Where can I start looking for roles in Enablement?
Note: We have our own job board of Sales Enablement jobs for you to review. And, if you are hiring, you can post your jobs for FREE. Also, note that our sales jobs board is also available for free job posts.
In addition to Trust Enablement, you should review LinkedIn and Indeed as there are always many opportunities listed on those sites.
And finally, if you are looking for a recruiter that knows the Enablement space, check out EnableMatch, they are focused exclusively on the Enablement profession.
What should you highlight on your resume?
Enablement is a complex role, requiring a mix of left and right-brained approaches – part logic and part emotion and empathy.
Focus on the logic and metrics first
Your resume should spotlight how your prior roles have helped the company achieve its business goals.
We know this is not always possible. However, think about how your work led to more sales, reduced the cost of doing business, helped satisfy customers, or increase the performance of customer-facing teammates.
The critical point is to demonstrate you understand that the work you do is meant to positively impact business outcomes, not simply to complete a task.
Discuss the emotional and empathetic aspects where possible
This is less important than the outcomes above, but great Enablement Professionals are often good at their roles because they want to help teammates succeed.
What have you done in the past to help teammates achieve their goals?
Interview Tips and Interview Questions You Should Prepare to Answer.
We have no idea what your interviewees have on their list of planned questions.

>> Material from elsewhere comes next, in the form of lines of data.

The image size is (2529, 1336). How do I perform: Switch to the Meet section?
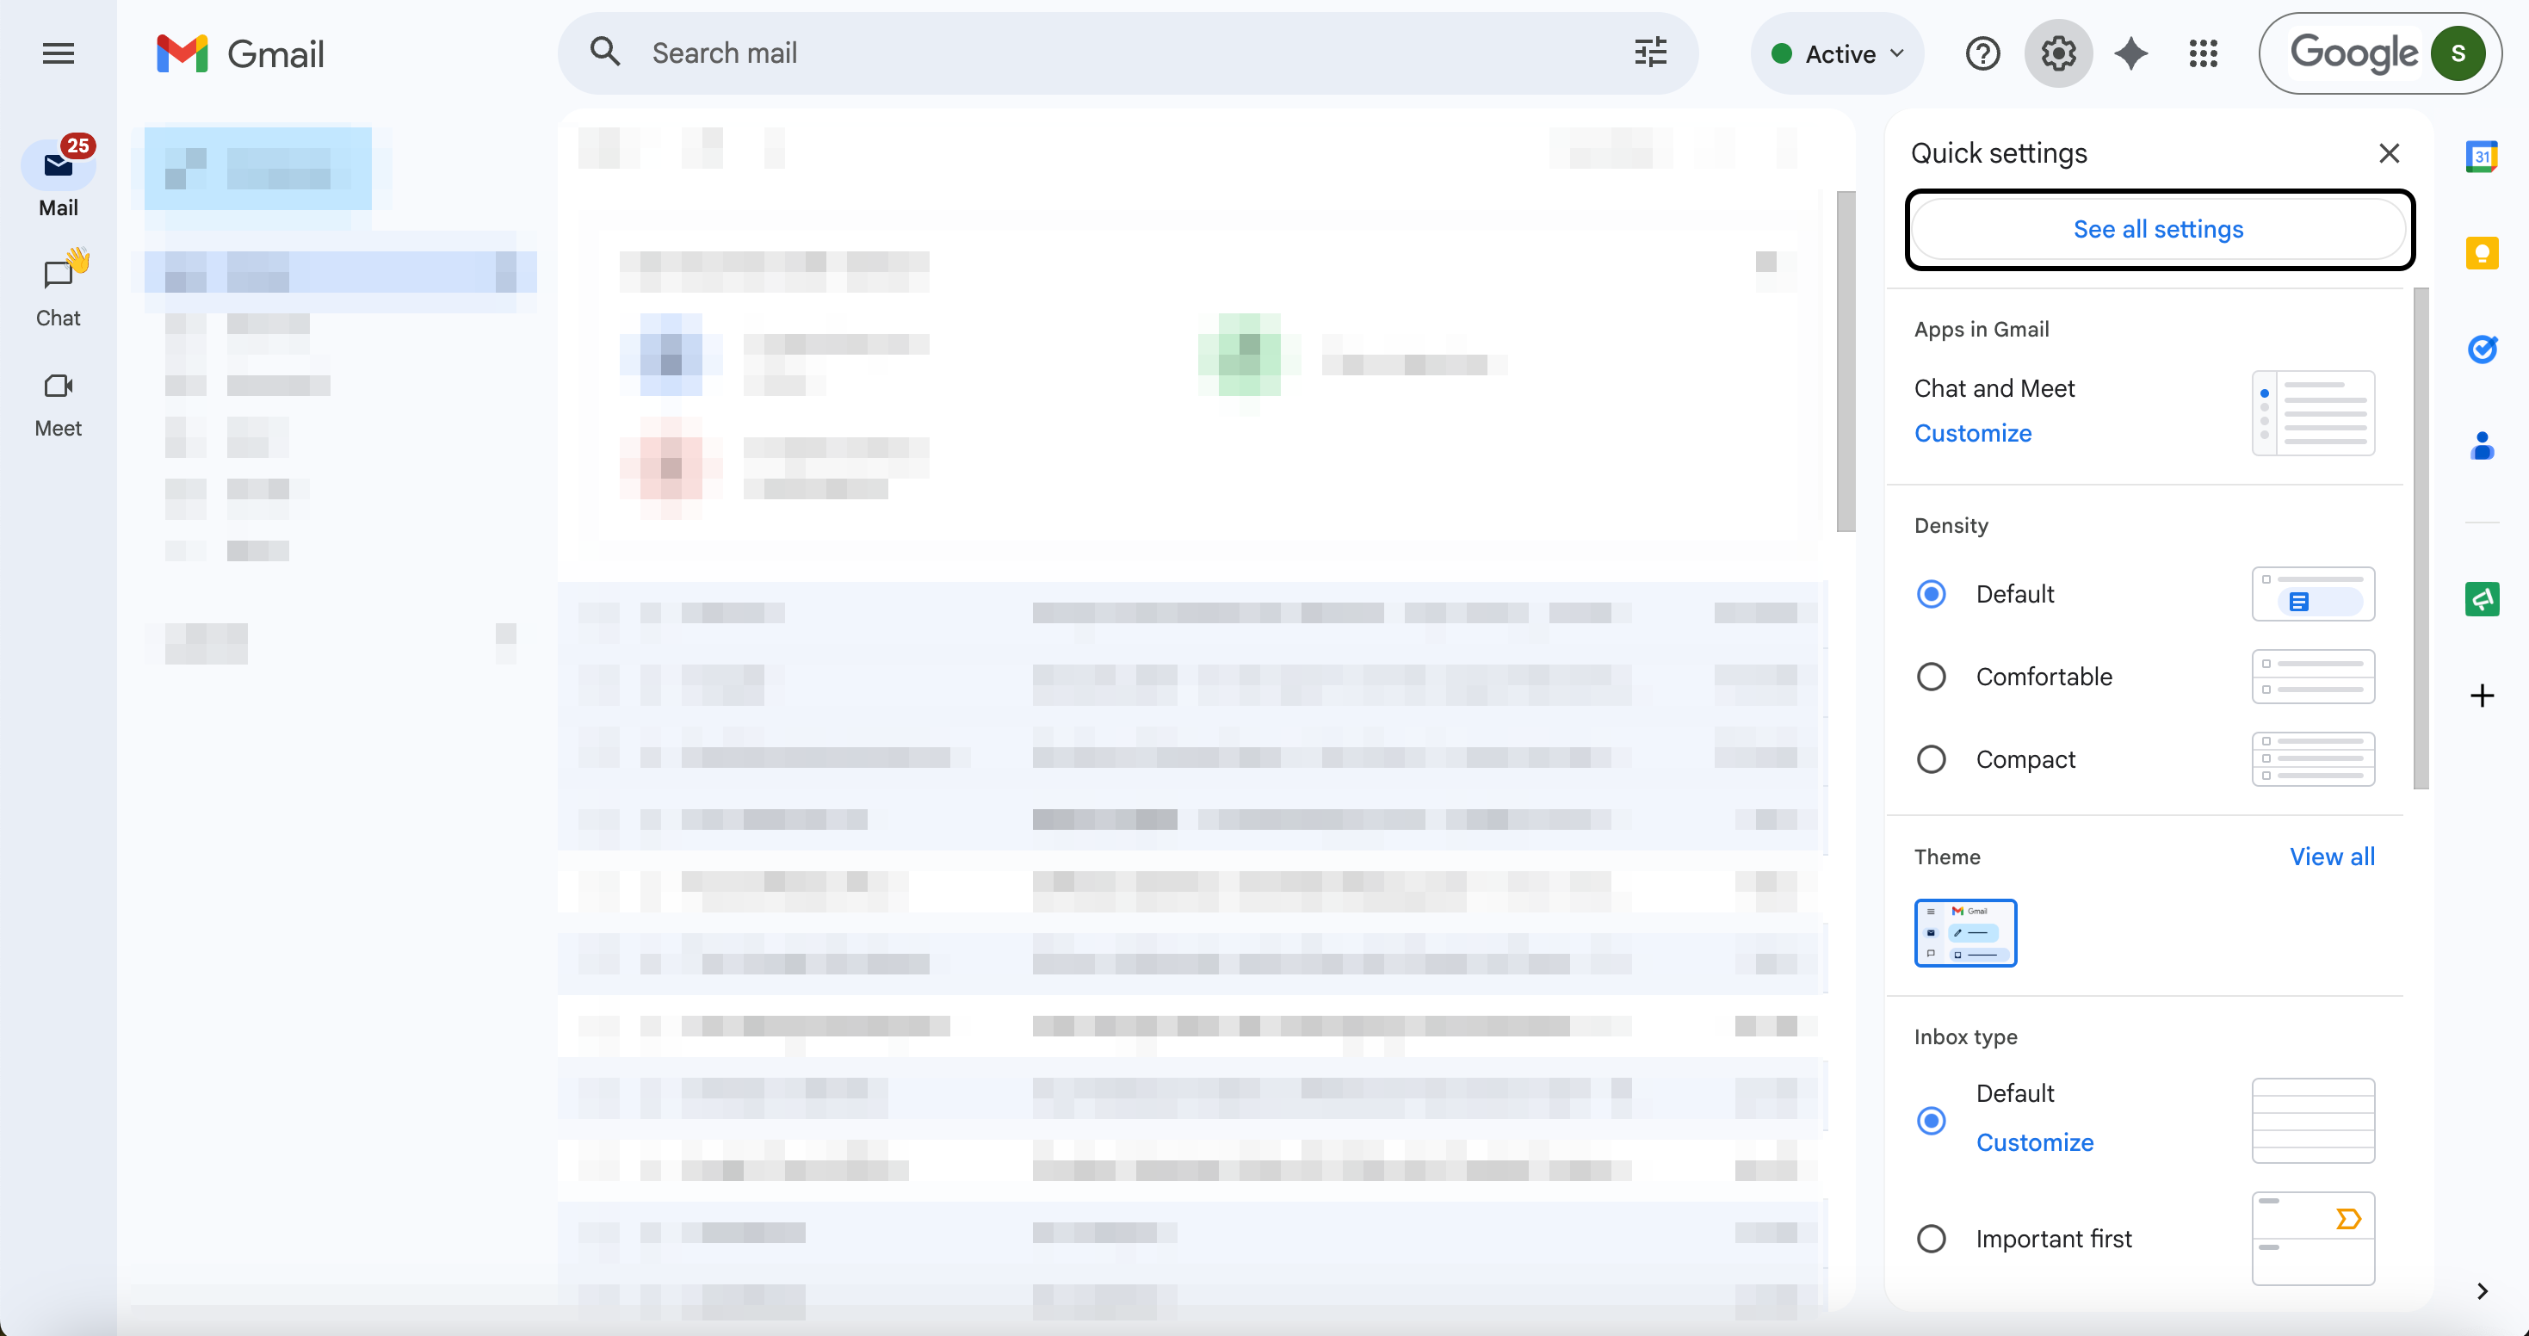click(58, 402)
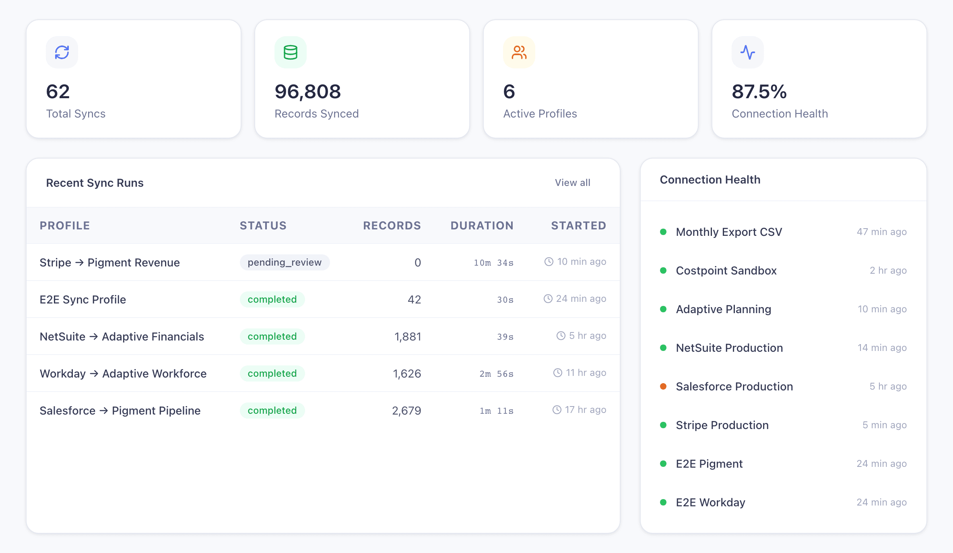Screen dimensions: 953x553
Task: Open the NetSuite Production connection entry
Action: (x=729, y=348)
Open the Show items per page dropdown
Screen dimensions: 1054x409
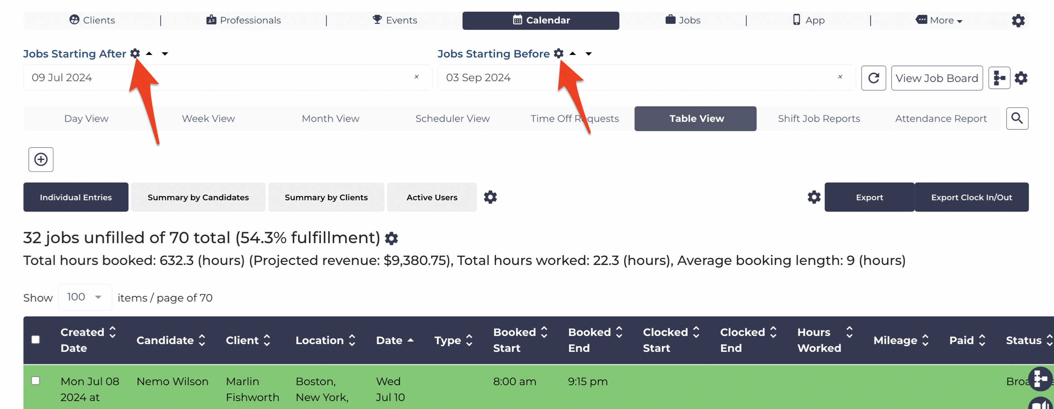(x=85, y=297)
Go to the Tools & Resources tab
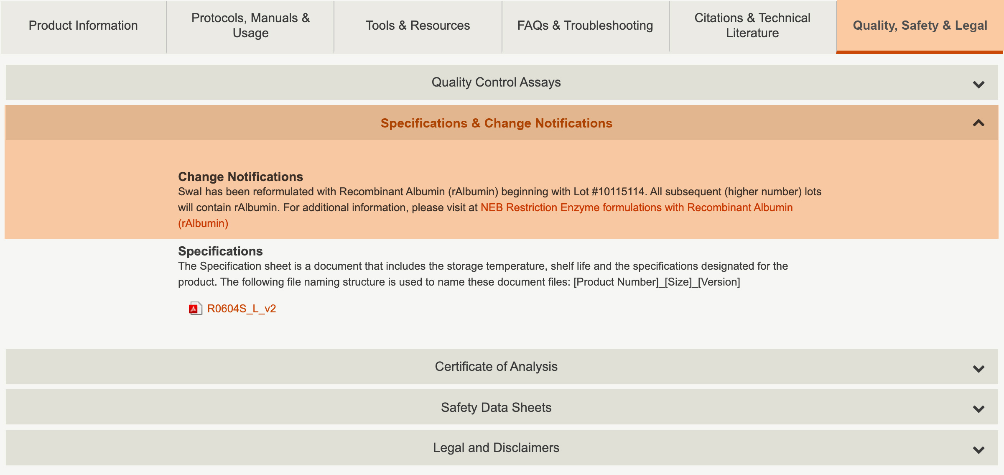Screen dimensions: 1004x475 [418, 26]
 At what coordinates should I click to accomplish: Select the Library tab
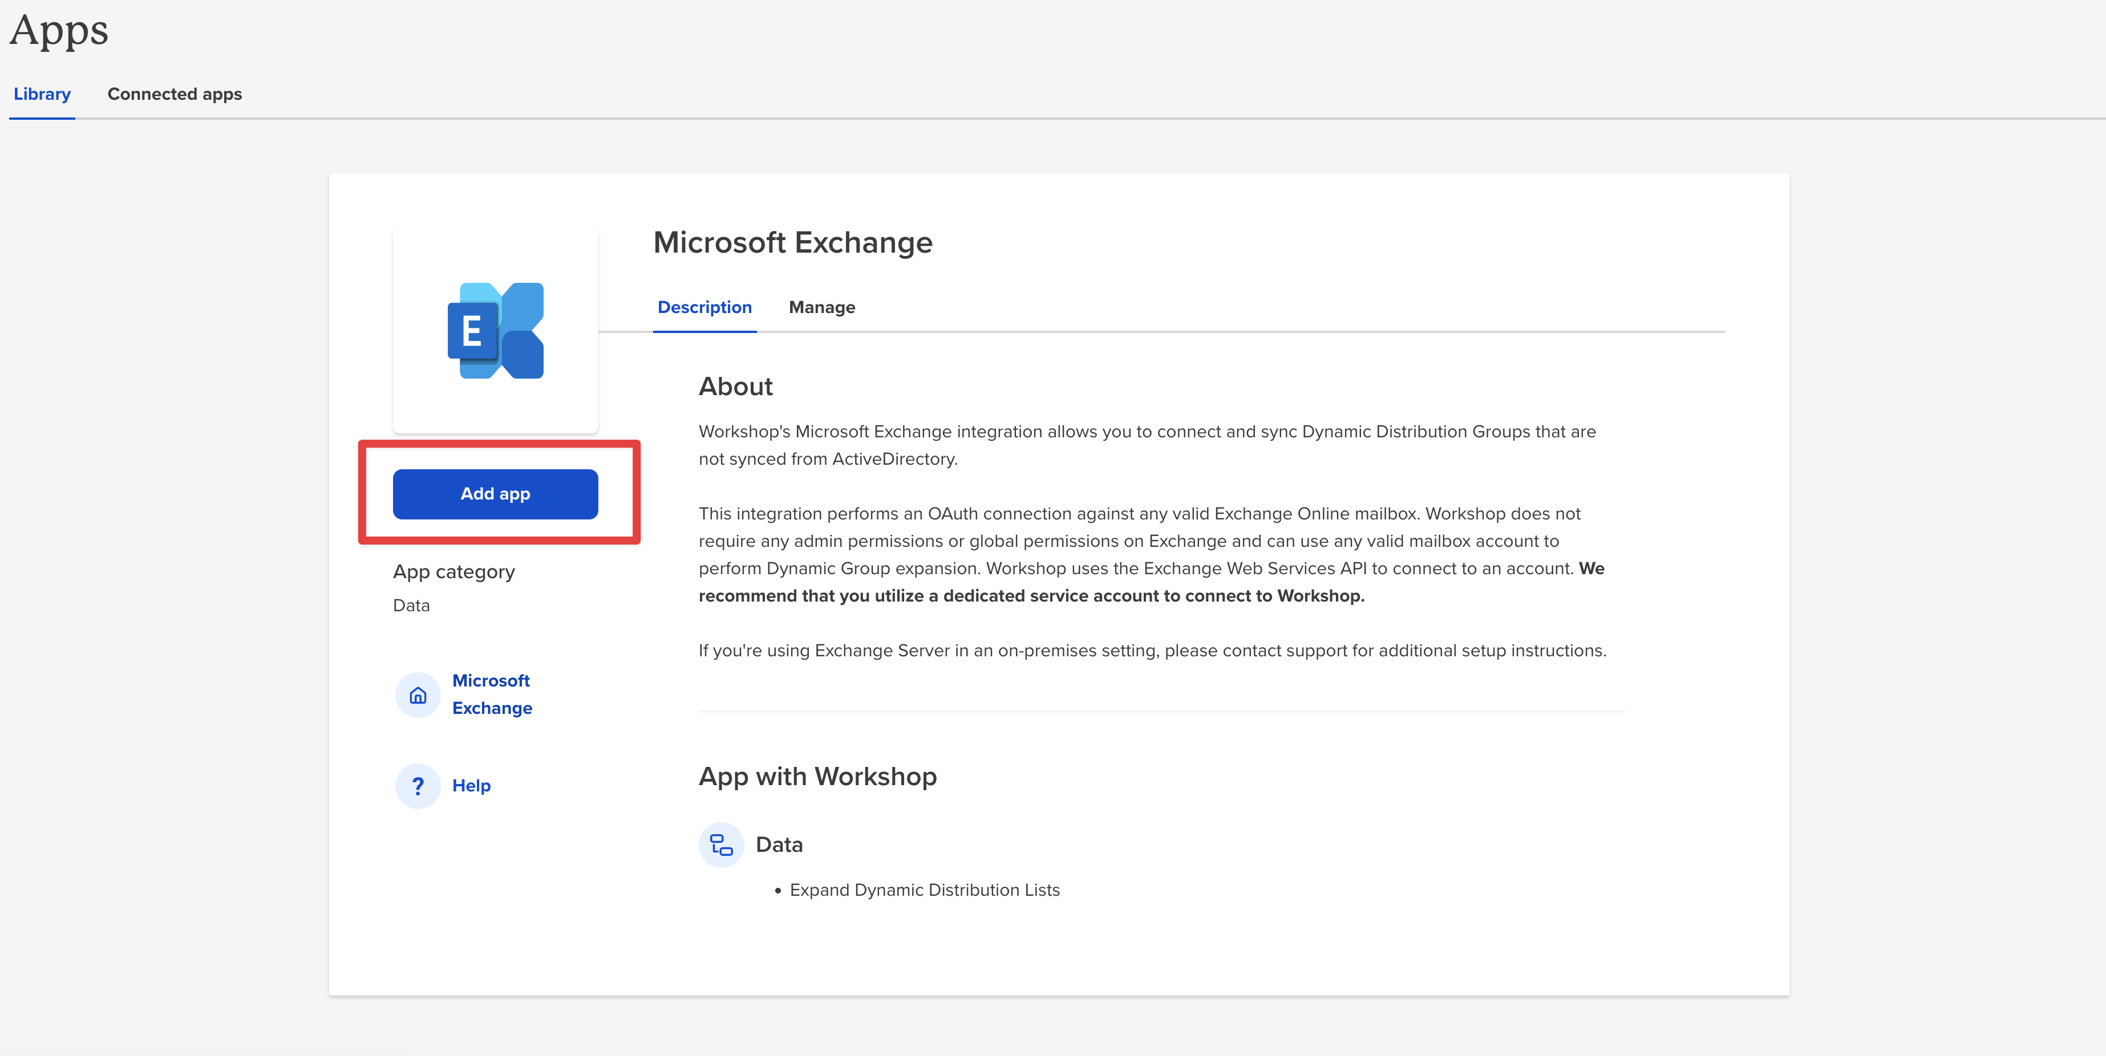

We do know, however, that the following questions often show up in Enablement interviews.
What is Sales Enablement?
We will award 10 points to your favorite Harry Potter house if you use our definition of Sales Enablement:
Sales Enablement is the process that supports sellers with training and content to help them guide buyers through the sales funnel.
The interviewer probably won’t care about that, though.
Just keep it simple and help them understand that you see it as using content, training, coaching, and other tactics to aid your customer-facing teams sell more.
What have you done to help the sales team in previous roles?
We touched upon this for your resume, bring these stories to life during the interview process.
What’s the most important thing for sellers to know about Enablement?
How will you explain your role to the teams you support?
A first-time Enabler shares her story
Katie Williams is the Sales Operations and Enablement Manager at Sandler Training. In this session, Katie joined The Collaborator to share why and how she made the transition into Enablement and what her first four months have been like since starting a sales enablement career.
She shared how her interest was piqued when she had the opportunity to be involved in non-L&D projects in her previous job.
- Here manager was out and she was asked to step up into a broader role.
- She became involved in metrics, strategies, and technologies and fell in love.
Katie also discussed her journey through job hunting and how she has approached the first four months in this new career.
- Enablement means different things in different companies, need to dig into each opportunity to understand what the role is in that company.
- She shared her outreach across the community, noting the number of supportive enablers who provided her with rich insight.
- Continue to network in the community, people want to help.
- She focused on updating her resume to spotlight metrics and outcomes from her former learning jobs, which had been less focused on those outcomes.
If you are considering starting a sales enablement career, you should give a listen and follow Katie’s advice.